08 September 2011

Faktor Penghambat Rossi dan Ducati

Musim ini memang bukanlah musim yang indah bagi Rossi, setiap berita yang muncul selalu saja menyajikan informasi mengenai kesulitan Valentino Rossi dan Ducati untuk mengatasi masalah pada front end Desmosedici.

Saking peliknya masalah pada front end Ducati dan dari awal musim 2011 dan Rossi selalu bergumul dengan masalah ini, Rossi menjawab dengan penuh canda seperti di bawah ini ketika jurnalis menanyakan kondisi terbaru GP11.1.

"Aku selalu mengatakan hal yang sama (masalah front end), jadi kamu bisa menggunakan salah satu wawancara sebelumnya saja."

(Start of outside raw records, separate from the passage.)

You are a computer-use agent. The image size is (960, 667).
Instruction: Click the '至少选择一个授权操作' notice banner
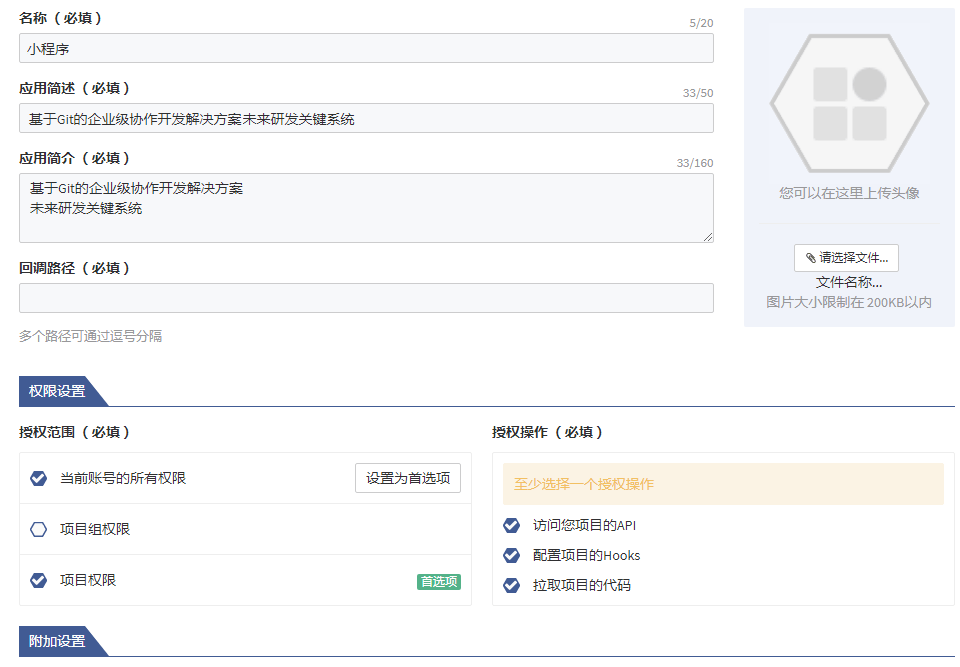(723, 484)
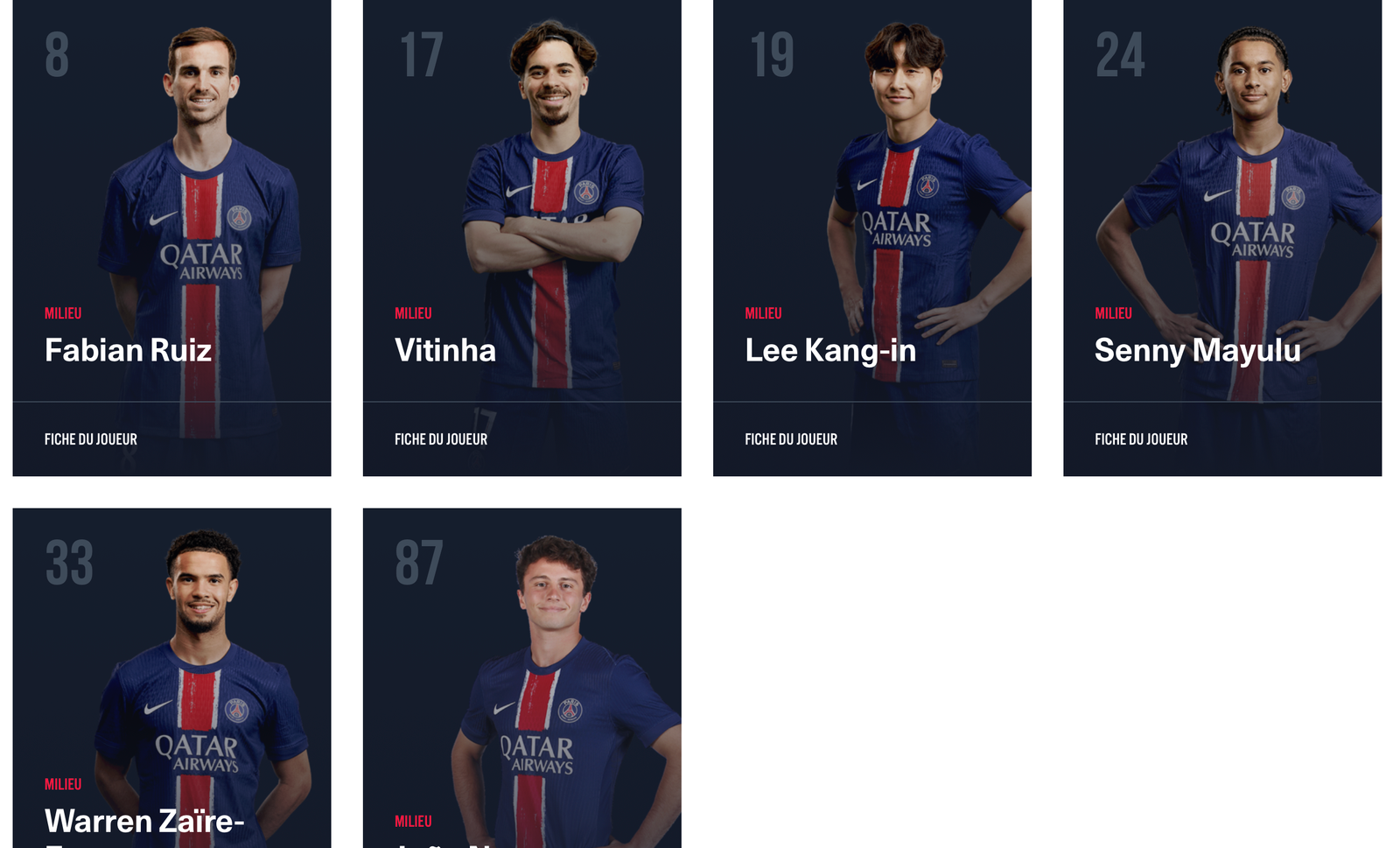Open Senny Mayulu's Fiche du joueur link
1400x848 pixels.
[x=1141, y=439]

"Front end tidak memberikan perasaan yakin yang aku butuhkan, terutama ketika melakukan trail braking, aku kehilangan banyak waktu disana. Kami kehilangan 0,2 hingga 0,3 detik di setiap tikungan."

Kesulitan Rossi juga diperparah dengan komponen ban keras.

"Motor Ducati bekerja lebih baik dengan komponen soft, terutama jika dibandingkan dengan Yamaha."

Faktor lain yang membuat Rossi lebih sulit dalam mengendarai Desmosedici yaitu karena Rossi memiliki karakter berkendara yang berlawanan dengan gaya berkendara Stoner.

"Gaya Casey tidak terlalu menitikberatkan pada front end motor dan ukuran badannya memungkinkan untuk bisa menggunakan posisi duduk yang berbeda. Mencoba untuk berkendara sepertinya akan menjadi suatu masalah, tapi barangkali bisa berguna untuk mencoba tidak terlalu menitikberatkan pada ban depan."

Pembatasan uji coba juga merupakan suatu penghambat dalam menyelesaikan masalah di motor Ducati.

"Waktu uji coba dikurang menjadi sangat sedikit dan aku tahu kalau beberapa pabrikan lain juga kecewa atas hal ini. Kami memiliki banyak komponen untuk diuji, tapi kami tidak bisa melakukannya. Tidak memiliki kesempatan untuk melakukan uji coba lebih sering lagi membuat pekerjaan kami lebih lambat 10 kali lipat."

Rossi memang belum mendapatkan kepuasan di MotoGP pada musim ini, mungkin situasi akan berbeda di WSBK karena Checa mengundang Rossi untuk balapan di Imola.

"Aku sangat ingin melakukannya dan disana ada kesempatan aku merasa
lebih senang daripada disini - canda Rossi - tapi tidak ketika musim MotoGP masih berlangsung. Pada tahun 2009 aku hampir saja mengikuti balapan WSBK, sayangnya Yamaha mengatakan 'tidak'. Tapi di masa yang akan datang siapa tahu?"

Dari pernyataan Rossi di atas kita bisa menyimpulkan bahwa Rossi memiliki keinginan untuk membalap di superbike setelah mengakhiri kariernya di MotoGP nanti. Namun kita berharap Valentino Rossi lebih lama membalap di MotoGP.